Last month the FBI said social engineering had reaped attackers A$3 billion since October 2013, with over 17,000 business affected across 79 countries.
Fraudsters are now taking the time to map the relationships between individual employees in a company and trick them into enacting fraudulent money transfer requests from a CEO or financial controller.
"They research employees who manage money and use language specific to the company they are targeting, then they request a wire fraud transfer using dollar amounts that lend legitimacy," the FBI said last month.
In a presentation at the AusCERT 2016 conference today, myNetWatchman operations chief Donald ‘Mac’ McCarthy said criminals were even going so far as to buy business profiles from the likes of Dun & Bradstreet with stolen credit cards to learn more about the organisations they target.
“It’s no longer about sending you a compromised HTML email,” McCarthy said.
“They’ve started to take the time to understand the relationships within the stakeholders. This will achieve the effect of Eastern European malware, without malware.
"Malware has a huge problem with behavioural match, because it’s not a human inputting the demands. They scrape a page and they run what they need to run.
"Malware [also] has a hard time getting two people to do the same thing at the same time. [And] If I write a piece of malware I have no idea when someone is going to write a set of signatures that will detect it."
He warned that companies were making themselves vulnerable by displaying profiles and contact details of senior executives on their websites.
“That really gives the attacker everything they need to know,” McCarthy said.

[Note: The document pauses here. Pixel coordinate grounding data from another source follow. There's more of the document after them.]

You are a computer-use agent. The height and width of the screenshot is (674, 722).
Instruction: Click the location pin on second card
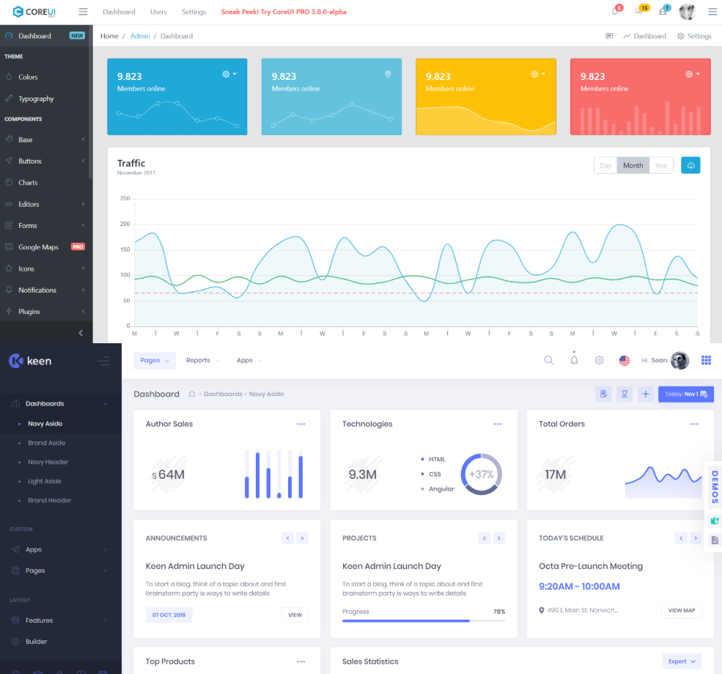tap(388, 74)
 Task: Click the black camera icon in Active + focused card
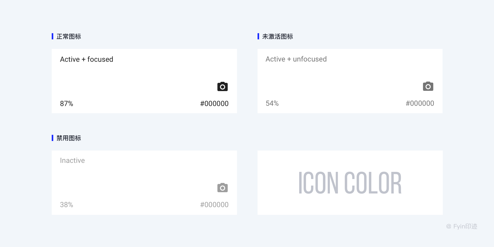coord(223,87)
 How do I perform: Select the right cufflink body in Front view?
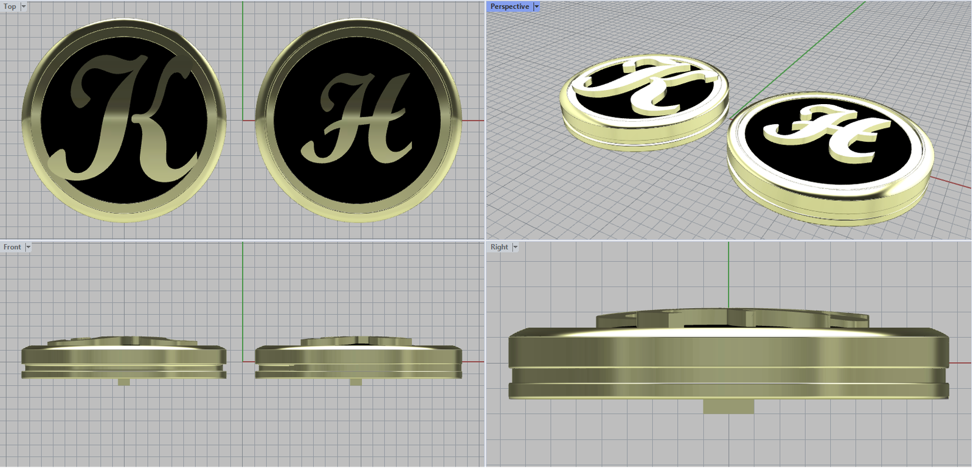[x=358, y=356]
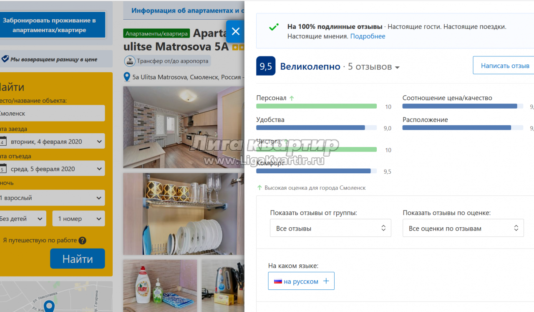This screenshot has height=312, width=534.
Task: Click the green verified checkmark icon
Action: point(274,27)
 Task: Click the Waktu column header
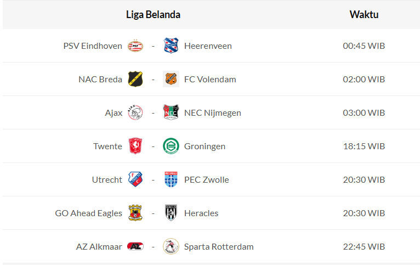click(x=364, y=15)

Once an attacker successfully compromises an account through an initial recursive phishing email purportedly from another company employee, they start hunting for certain terms like ‘invoice’, ‘bank’, and ‘president' to understand the financial relationships within the business.

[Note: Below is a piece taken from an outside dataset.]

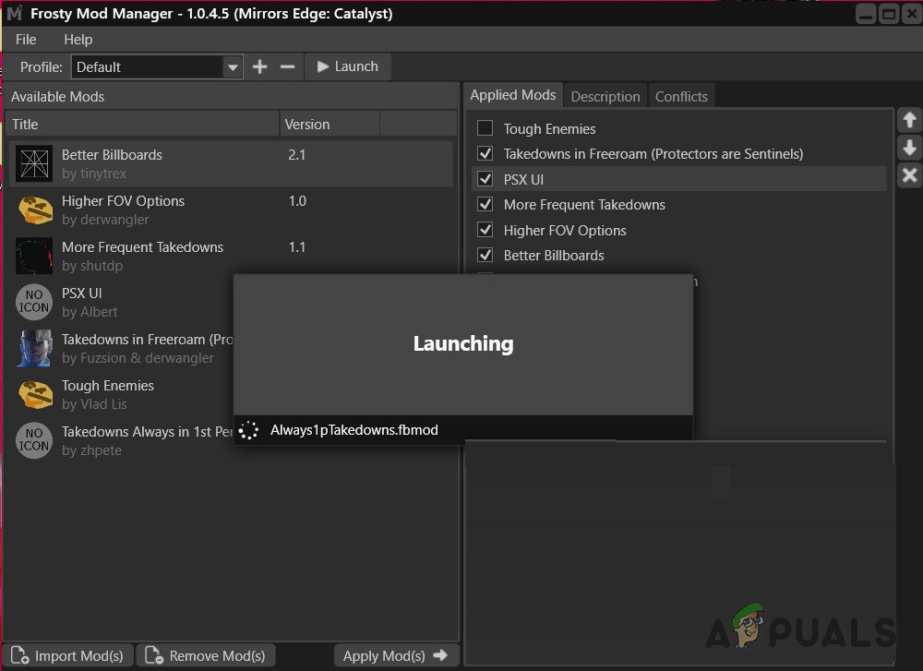Image resolution: width=923 pixels, height=671 pixels.
Task: Click the PSX UI no-icon placeholder
Action: [x=33, y=302]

The attackers then are able to play on these relationships to trick the financial controller into moving money into a mule account.
“They rely on individual relationships. The banker or the financial advisor/controller moves the money. The attackers don’t need any infrastructure whatsoever other than a free email account for straight wire transfer fraud,” McCarthy said.
He cited the case of a wife of an unnamed Hollywood actor who had $287,490.53 stolen after attackers got into her account and figured out her relationship with her financial advisor to spoof a property down-payment.
In another case, US business Gateway Distributions lost $35,450 after attackers used email addresses for executives displayed prominently on the company’s website to compromise accounts, McCarthy said.
The majority of business email compromise attackers come from West Africa, according to McCarthy. His company has identified 42,000 attackers globally engaged in this type of social engineering.
But from a financial impact perspective, he argues it's not possible to accurately quantify the impact of the problem.
"[The $3 billion figure] is just those attacks that have been reported," McCarthy said.
"In the US if a publicy traded company falls victim to this there are SEC regulations that require them to report it."
But there are no similar requirements for small business, he said, and if a business is "trying to make a name for yourself it's probably not in your interest to report that you've just lost half your investors' money", making it difficult to quantify financial loss.
"We don't really know how big the problem is. But we know it's at least $1 billion in the US and $3 billion globally," McCarthy said.
Educating employees on the regions in which your company does business is key, McCarthy said, skilling them to spot a transaction headed to Hong Kong when your business deals only in the US and Europe.
He said some companies are tying portions of an individual's bonus to whether an employee avoids clicking phishing links and passes phishing training throughout the year.
"This is absolutely not a problem where you need to go and spend a bunch of money on appliances," McCarthy said.
"This is not truthfully that much of a technical problem.
"It's a business process. If you structure your business process to counter this threat and you structure it well, it's going to survive more than this threat. That just costs you time."